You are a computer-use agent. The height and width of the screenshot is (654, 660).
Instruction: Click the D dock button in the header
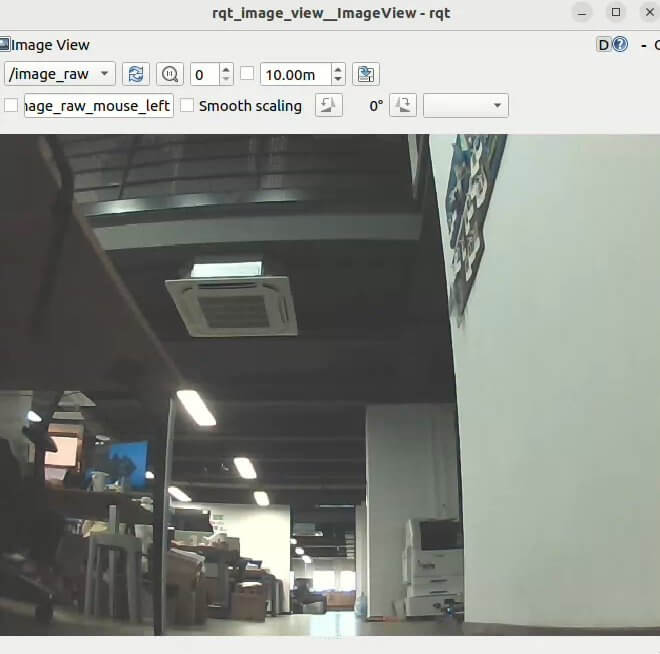point(604,44)
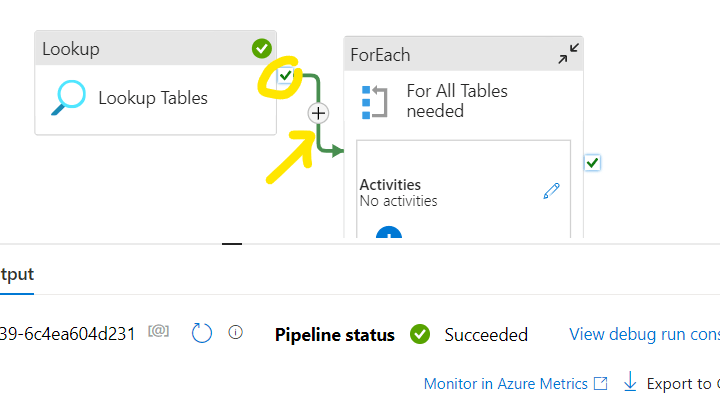Screen dimensions: 720x413
Task: Open Monitor in Azure Metrics link
Action: point(507,383)
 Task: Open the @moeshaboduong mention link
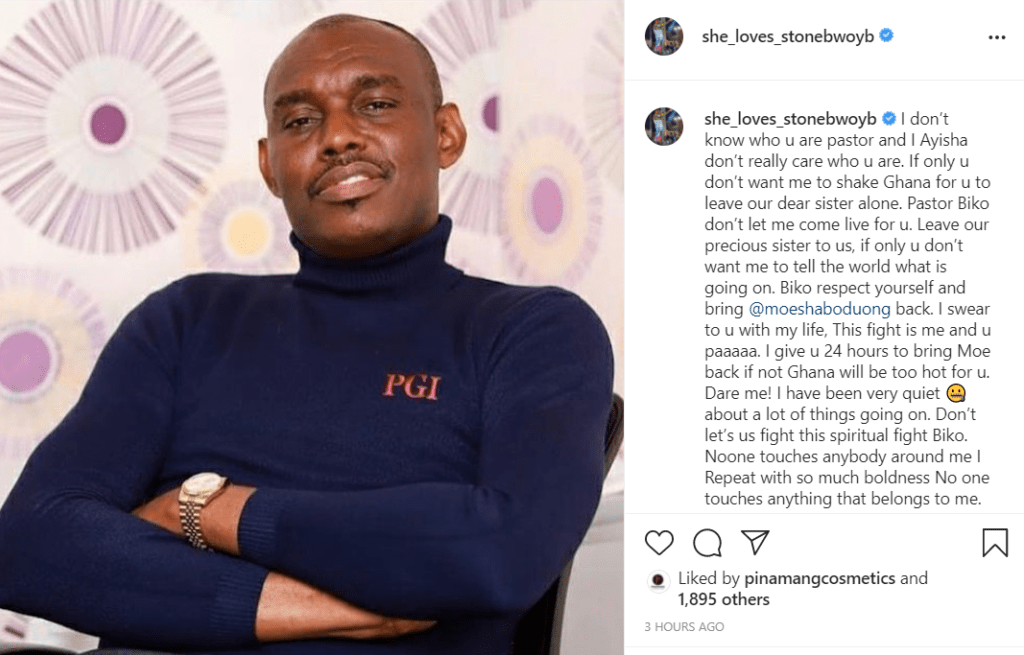click(819, 309)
---------------
All of the data should come back exactly as written, but without pictures.

__Answer section__:
You are a computer-use agent. The height and width of the screenshot is (654, 660).
Instruction: Click the D dock button in the header
point(604,44)
Screen dimensions: 720x413
Task: Open Monitor in Azure Metrics link
Action: point(507,383)
 Task: Open the @moeshaboduong mention link
click(819, 309)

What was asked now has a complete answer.